Mijnheer,
Met dese post hebbe ick van u Excell.en niet vernomen. Van hier is niet schrijvenswaerdich te melden, want men noch niet hoort dat den prince van Oragnen yets attenteert.
De saecken van den ambassadeur van Portugael alhier2 avanceeren weynich, ende dat om zijn versoeck wegen Oost- ende West-Indiën, daervan voor desen meer gemelt,3 alsoo d'Oostende Westindische Compagniën sulcx ten hoogsten difficulteeren, dat niet weynich ongelegentheyt causeert.
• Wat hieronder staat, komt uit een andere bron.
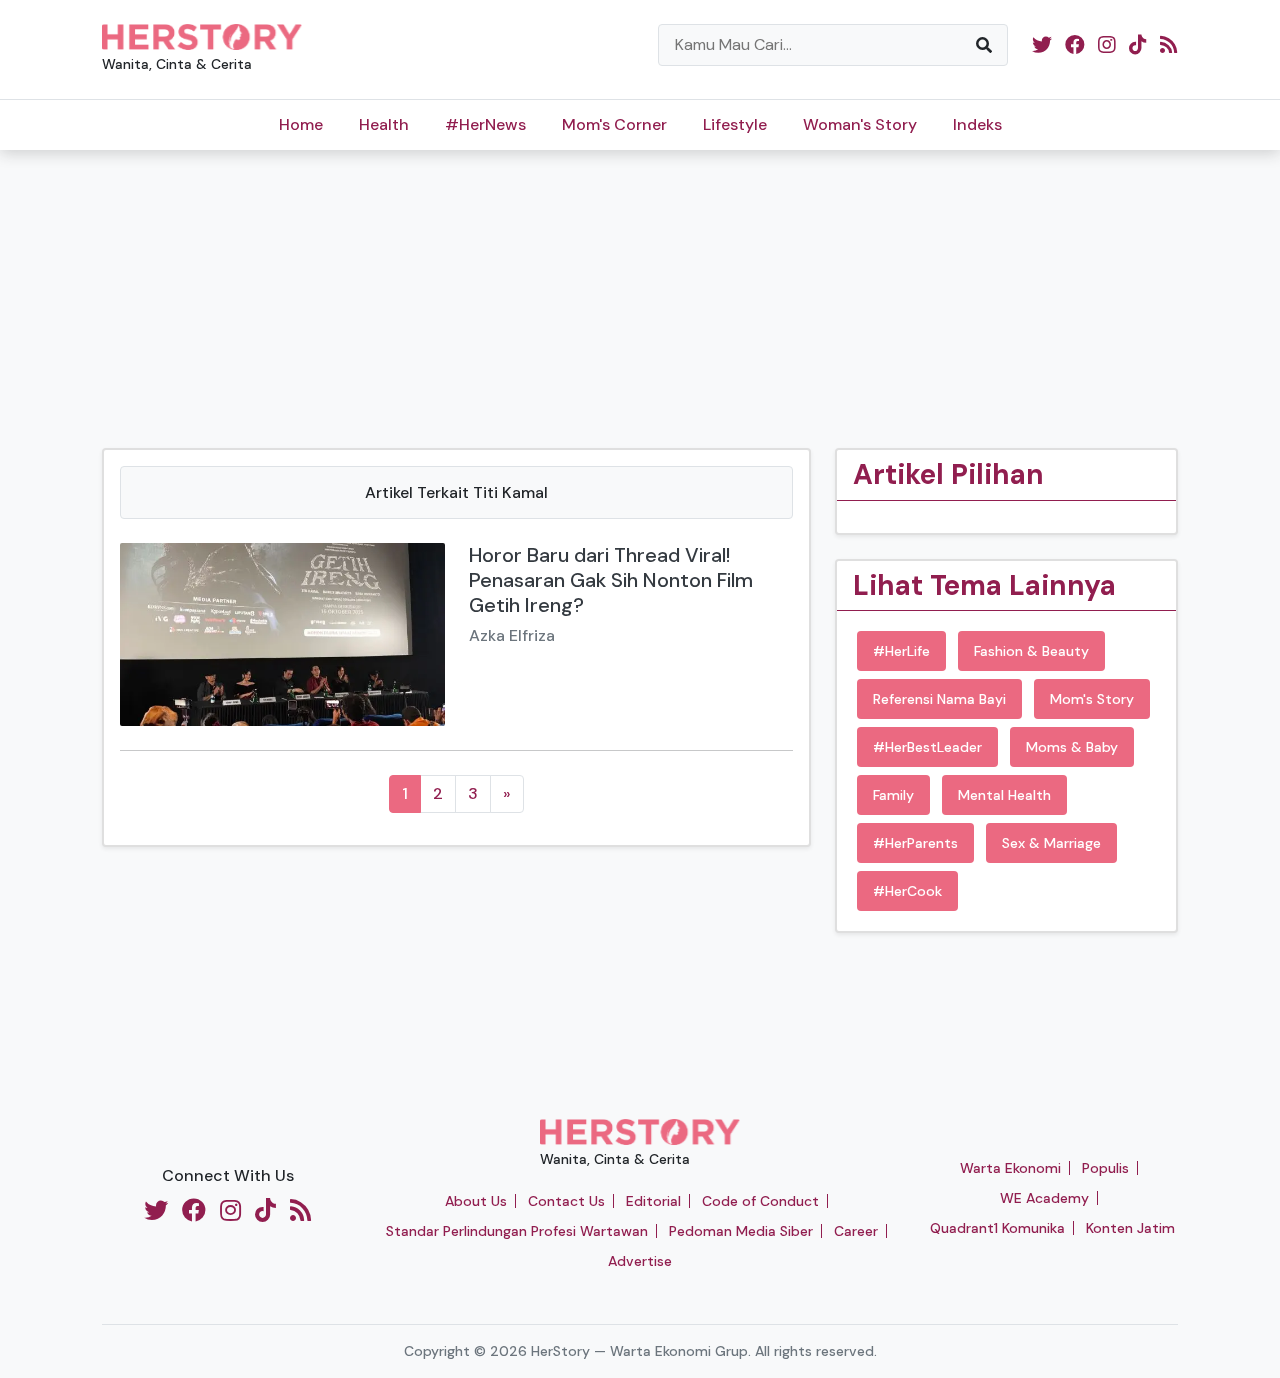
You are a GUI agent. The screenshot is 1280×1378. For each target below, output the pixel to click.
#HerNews (485, 124)
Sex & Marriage (1051, 843)
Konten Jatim (1130, 1228)
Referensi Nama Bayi (939, 699)
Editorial (653, 1201)
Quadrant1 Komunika (997, 1228)
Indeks (977, 124)
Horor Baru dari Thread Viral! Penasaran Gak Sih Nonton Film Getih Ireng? (611, 580)
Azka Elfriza (512, 635)
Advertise (640, 1261)
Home (301, 124)
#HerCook (907, 891)
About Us (476, 1201)
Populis (1105, 1168)
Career (856, 1231)
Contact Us (566, 1201)
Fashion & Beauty (1031, 651)
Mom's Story (1092, 699)
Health (384, 124)
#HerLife (901, 651)
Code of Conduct (760, 1201)
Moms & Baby (1072, 747)
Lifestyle (735, 124)
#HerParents (915, 843)
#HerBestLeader (927, 747)
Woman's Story (860, 124)
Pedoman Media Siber (741, 1231)
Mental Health (1004, 795)
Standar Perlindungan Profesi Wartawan (517, 1231)
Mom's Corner (614, 124)
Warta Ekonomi (1010, 1168)
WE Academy (1044, 1198)
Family (893, 795)
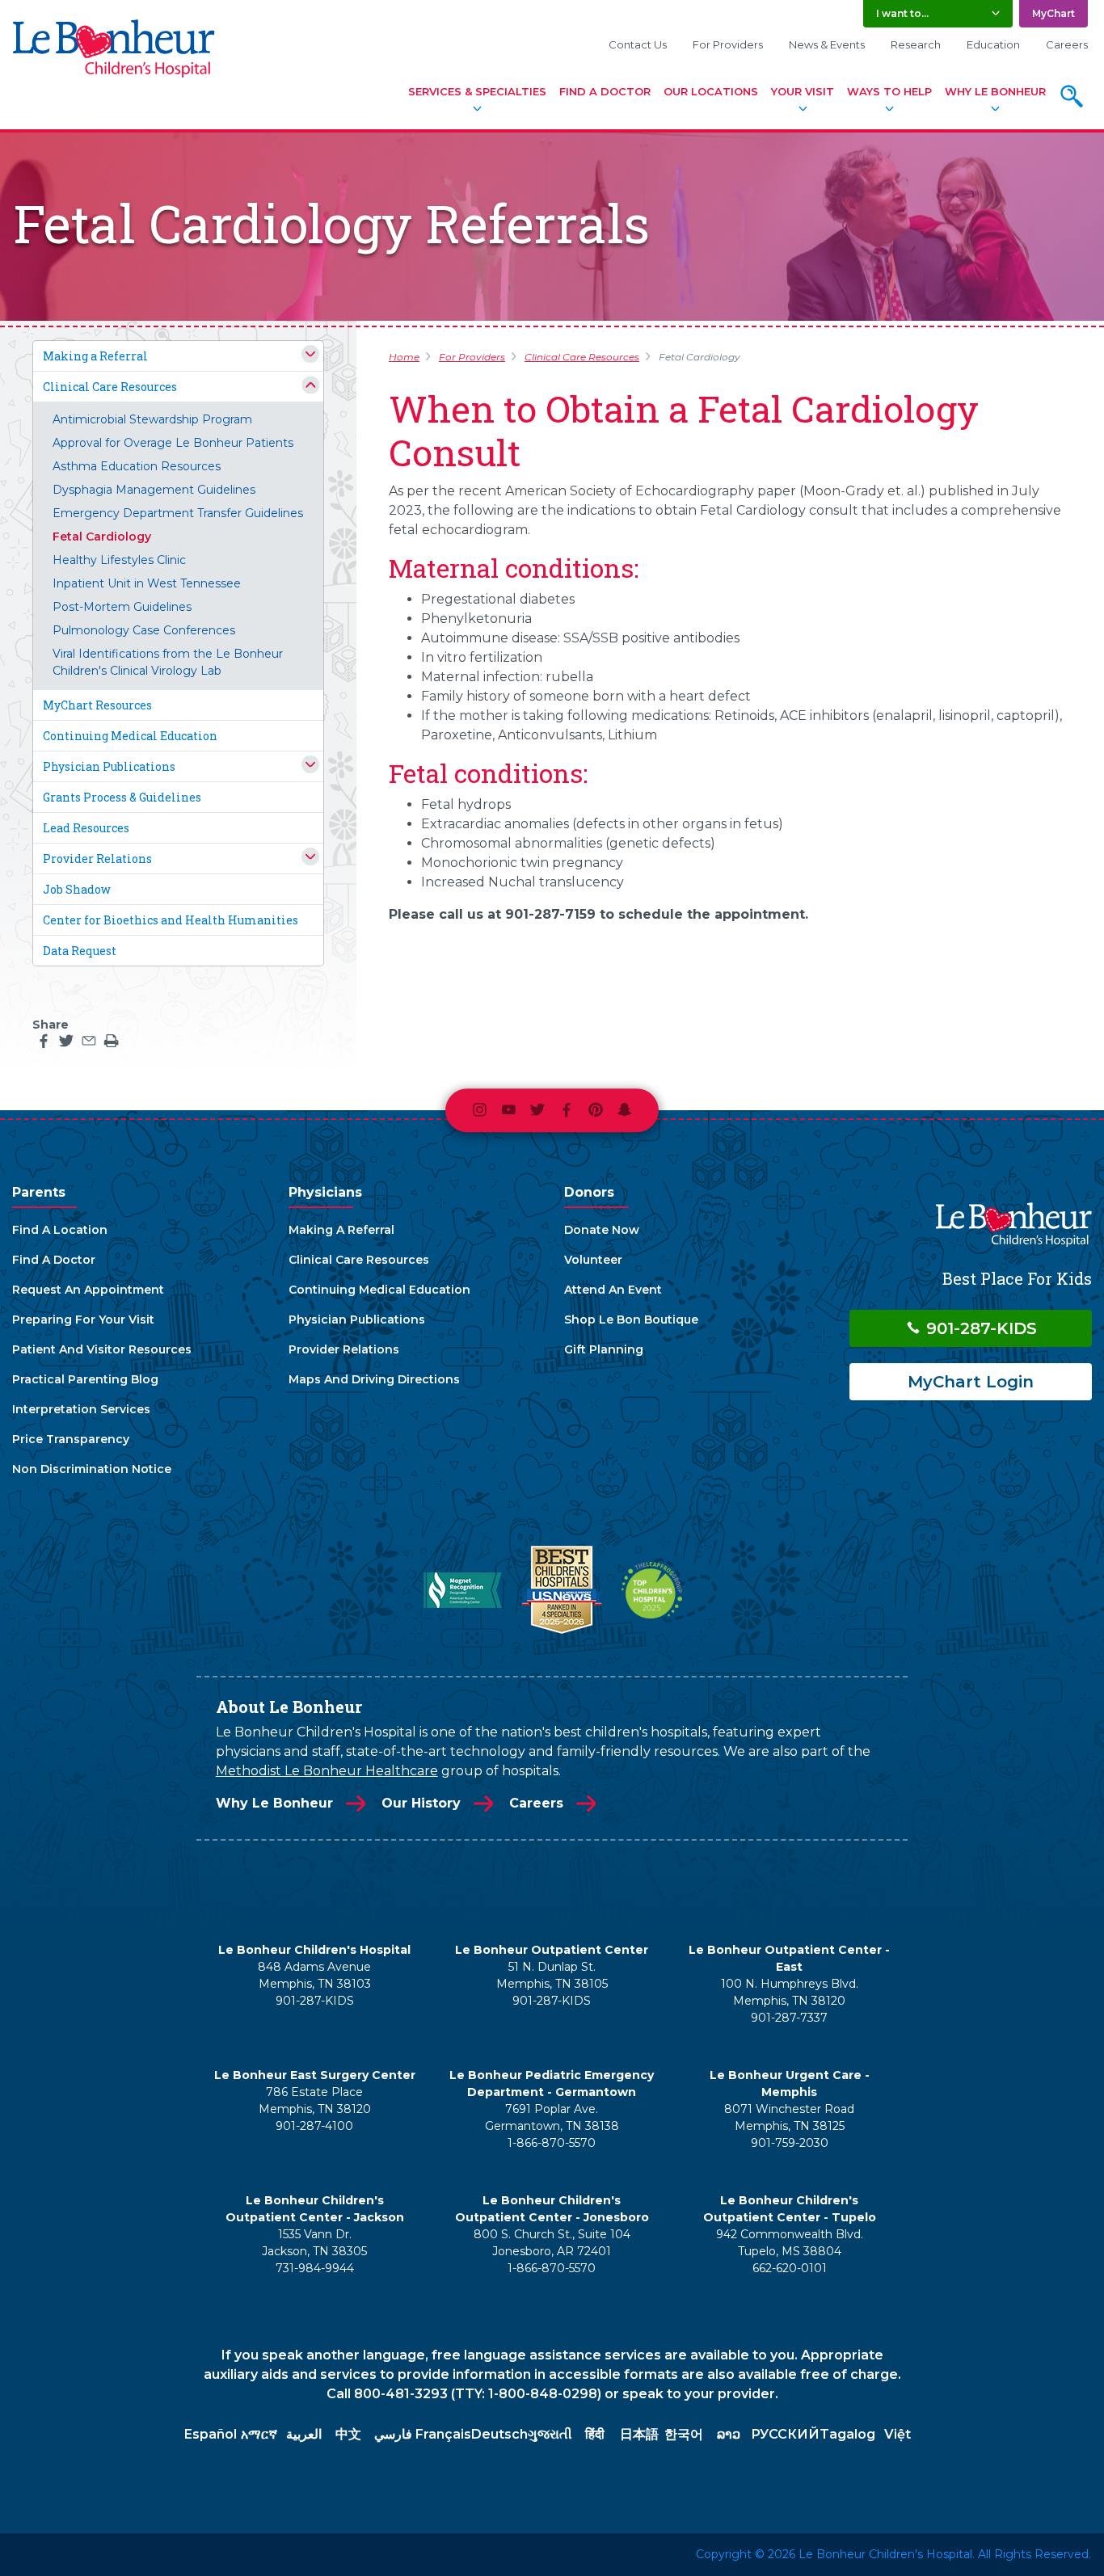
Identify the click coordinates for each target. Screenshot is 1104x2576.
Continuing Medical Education (130, 735)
Uyt Sweden hebbe ick seeckeren berecht dat uyt dat rijck naer Pommeren sal overbracht werden 16000 man, 10000 uyt Sweden ende 6000 uyt Finland, ende dat in Stockholm tot heer rijcxtrotzet is gecooren zijn Excell.en mijnheer den grave Peter Brahe4 ende tot rijcxraeden de heer Bengd Bengson Oxenstiern, generael-gouverneur in Liefflandt, de heer Lars Sparre, d'heere Leonard Torstenson, d'heer oversten Turo Bielcken, de heer Knut Pose ende d'heer Lars Kagge.5
Uyt Duytsland hebben wij dat d'heer Bannier6 weder wel te passe, dat hij weder in goede posture is, dat hij crijgsraet gehouden heeft ende dat de keyserlijcke op hem toe trecken. Off hij nu bij den gehoudenen crijgsraet geresolveert heeft de keyserlijcke te verwachten, sal den tijt haest ontdecken.
Hiermede eyndende bevele u Ex.en met desselfs familie in de genaedige protectie des Hoogsten ende verblijve
u Excell.en dienst- ende vruntwilligen.
Haagh, den 20 Maii a.o 1641.
Bovenaan de brief schreef Grotius: [Rec.] 29 Maii 1629 [sic].